Il terzo giorno (20 ore dopo l'inizio della somministrazione di eptifibatide
e 48 ore dopo l'inizio di quella di eparina), la CBC mostrava piastrine/emoglobina
a 3000/mm3/9,1 g/dL. Il tempo di protrombina (PT)/ Rapporto
Internazionale Normalizzato era 13,9 sec/1,2. Alla visita, la paziente
presentava petecchie diffuse, lievi perdite di sangue nella sonda naso-gastrica
ed esame delle feci positivo.
La diagnosi differenziale includeva trombocitopenia indotta da farmaco,
compresa trombocitopenia eparina-indotta (HIT), coagulazione intravascolare
disseminata (DIC), trombocitopenia secondaria a sepsi e trombocitopenia
autoimmune. Eptifibatide, aspirina ed eparina sono state interrotte e
la paziente è stata sottoposta a trasfusione. La CBC ripetuta sei
ore più tardi mostrava piastrine/emoglobina a 3000/mm3/8,4
g/dL. Al quarto giorno il rapporto piastrine/emoglobina era 4000/mm3
/7,9 g/dL. Un'altra trasfusione ha portato le piastrine a 23.000/mm3.
Il quinto giorno le piastrine erano 20.000/mm3 e si osservava
un progressivo miglioramento senza necessità di ulteriori trasfusioni.
Sei giorni dopo l'interruzione di eptifibatide, le piastrine erano 159.000/mm3.

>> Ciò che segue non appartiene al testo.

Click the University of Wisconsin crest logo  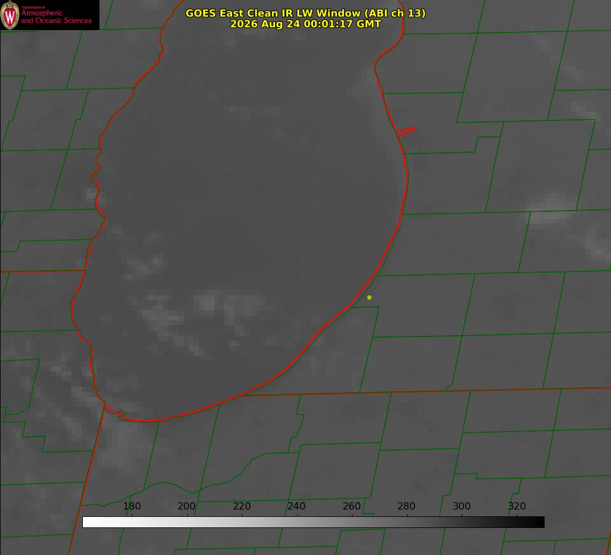pos(10,15)
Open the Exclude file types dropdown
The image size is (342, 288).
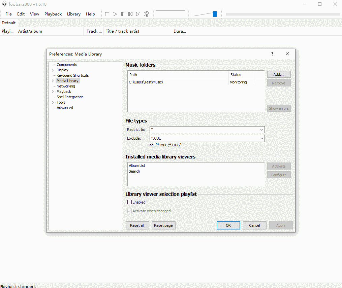(x=262, y=138)
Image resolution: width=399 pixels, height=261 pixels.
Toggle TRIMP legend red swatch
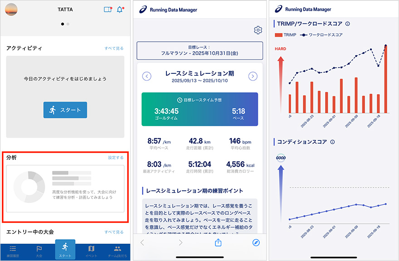point(279,35)
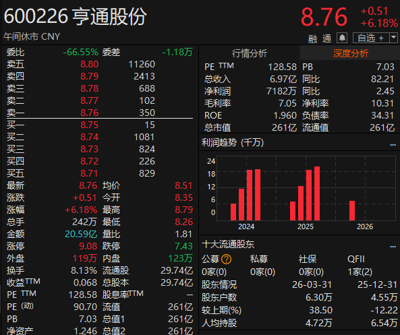Switch to the 行情分析 tab

[x=249, y=53]
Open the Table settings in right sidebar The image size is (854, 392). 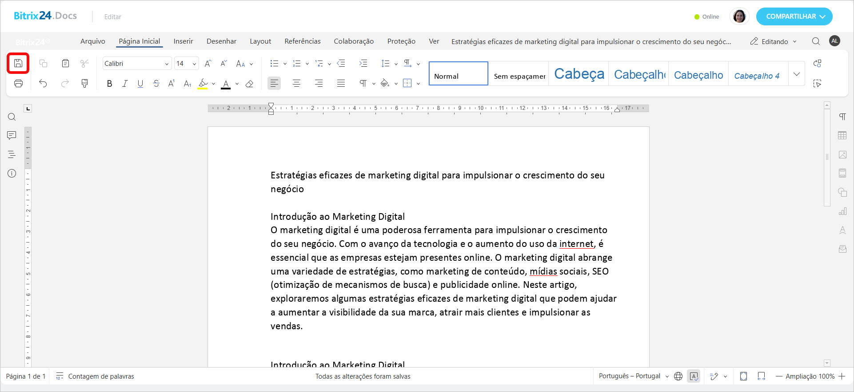[842, 136]
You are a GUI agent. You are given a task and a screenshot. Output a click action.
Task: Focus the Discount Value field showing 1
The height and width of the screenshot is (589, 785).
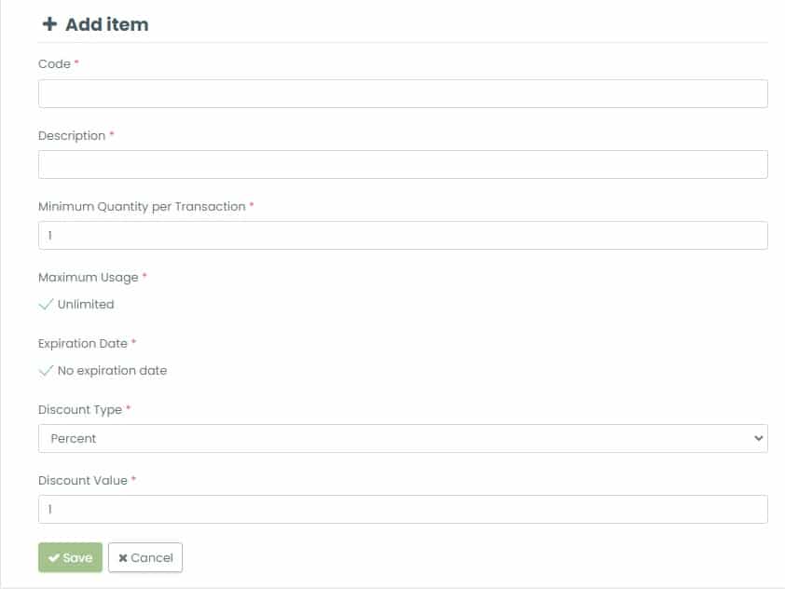pyautogui.click(x=403, y=509)
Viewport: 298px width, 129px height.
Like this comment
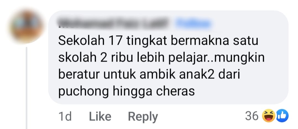point(100,117)

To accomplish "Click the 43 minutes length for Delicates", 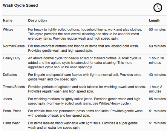I will coord(157,75).
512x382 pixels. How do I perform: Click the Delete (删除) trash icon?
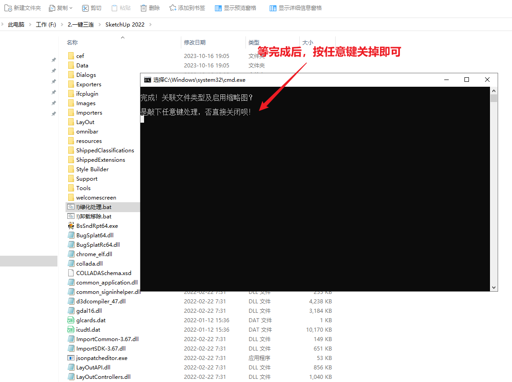143,8
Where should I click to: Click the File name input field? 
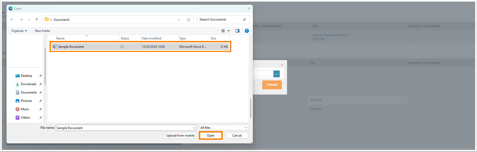point(124,128)
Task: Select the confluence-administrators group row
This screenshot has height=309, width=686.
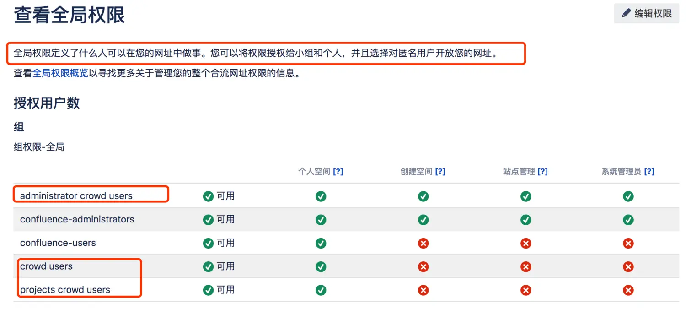Action: (77, 219)
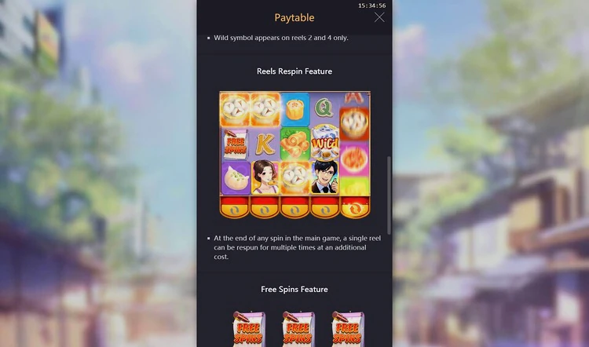The width and height of the screenshot is (589, 347).
Task: Click the Reels Respin Feature heading
Action: tap(295, 71)
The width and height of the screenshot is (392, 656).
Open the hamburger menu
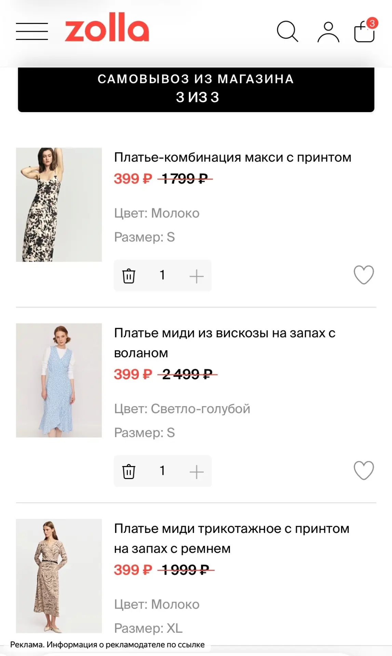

Considerando le evidenze cliniche e di laboratorio, questo caso rappresenta
una trombocitopenia acuta indotta da eptifibatide. L'ipotesi è
avvalorata dalla mancanza di una caduta delle piastrine dopo la ri-somministrazione
di eparina.
Eptifibatide è un antagonista del recettore della glicoproteina
IIb/IIIa e inibisce il legame delle piastrine al fibrinogeno, per cui
è correntemente utilizzata nei pazienti con sindrome coronarica
acuta. Entro poche ore dalla somministrazione, è stata associata
a trombocitopenia acuta profonda; l'esatta prevalenza di questa reazione
avversa non è nota, ma è stimata intorno all'1%. Questo
case report rafforza l'importanza di monitorare la conta piastrinica.